The league doubled down on this in a memo sent to its media committee, writing, “There is no question that unprecedented interest in the Presidential election is impacting primetime ratings” and even pointing to history to emphasize the point: “The effect of the Presidential election on NFL ratings has been seen before: in 2000, during the campaign between George W. Bush and Al Gore, all four NFL broadcast partners suffered year over year declines.”
Behind closed doors, at the league’s offices, it’s a different story: no one is certain that the election is to blame; no one is certain of anything. “We all talk about it and we just don’t know,” says the same league source. “But once the election is over, then we’ll really see.”
Indeed, while the Trump-Clinton debates indisputably sapped NFL ratings on those two nights, the debates are over and ratings are still down, so it can’t only be the election. And it’s a stretch to suggest that on football nights, football fans are turning to CNN for election coverage instead of watching football.
At the moment, there’s also the World Series to contend with, and Game 5 of the Chicago Cubs vs Cleveland Indians bested Sunday Night Football.
In a story earlier this month, we pointed to the rise of cord-cutting (an issue particularly hounding ESPN), and the availability of more quickly-digestible clips of games than ever before on social media, as two additional causes of the ratings decline.
But every fan has their own answer. Many critics on Twitter insist that they are outraged over the player protests led by Colin Kaepernick (kneeling during the national anthem), but no good evidence exists to suggest that any significant number of viewers is boycotting the league over this. And in the league’s memo to its media committee, it wrote, “We see no evidence that concern over player protests during the National Anthem is having any material impact on our ratings.”
Similarly, some pundits point to impossible-to-quantify factors like the league’s poor recent history of handling domestic violence issues, or the circus-like “Deflategate” scandal of last season. But there’s no way to prove that these have led fans to flee.
A better theory: NFL ratings could not rise forever. There was a ceiling on the popularity of the NFL, and it has reached that ceiling.
That encompasses more micro explanations like the poor quality of many games this season (average Monday Night margin of victory is nearly double what it was last year), over-saturation of games in general, poor officiating and a rise in penalties, and the league’s crackdown on touchdown celebrations.
@readDanwrite @JamieOGrady @ConnorFinnegan what about really bad football?
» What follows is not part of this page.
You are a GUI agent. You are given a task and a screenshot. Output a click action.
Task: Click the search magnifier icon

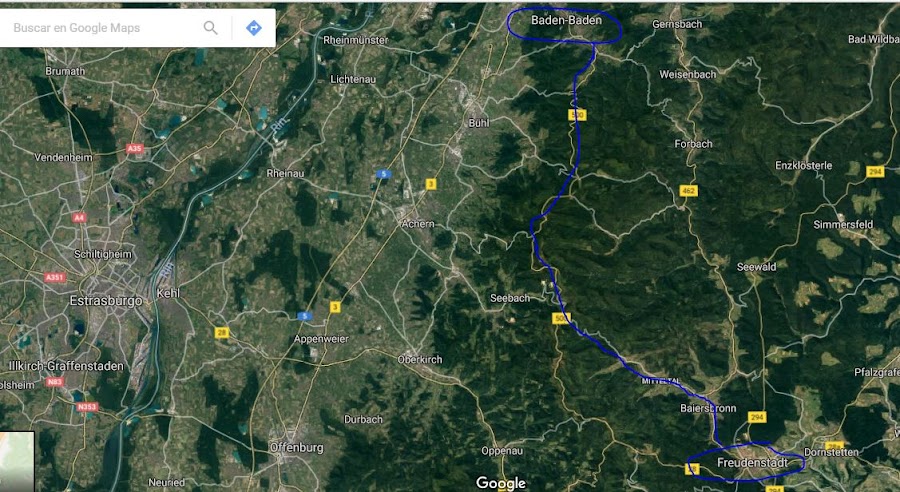(211, 28)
The games have been unwatchable.
— Tim Hodge (@TimMavTv) October 18, 2016
Perhaps the most useful perspective on the ratings crisis came from Mike Mulvihill, senior vice president for programming at Fox Sports, who has said that fans are watching less of the games that they do tune in to. That is: football fans may not be skipping games entirely, but are not compelled to stick with a game until the end.
That fact bolsters many of the other popular responses: that the game play quality has declined; that fans can catch the highlights in a video on social media later; that fans are more interested in consuming some other content (Netflix, perhaps?) than a full NFL game.
“We don’t make excuses,” Goodell said at the NFL owners’ meeting. But the league does normally have a public-facing explanation (even if the public doesn’t like the explanation) for most issues, scandals, or news events about pro football.
What has happened over the first eight weeks of this year’s NFL season has left the league publicly scratching its head—a rarity.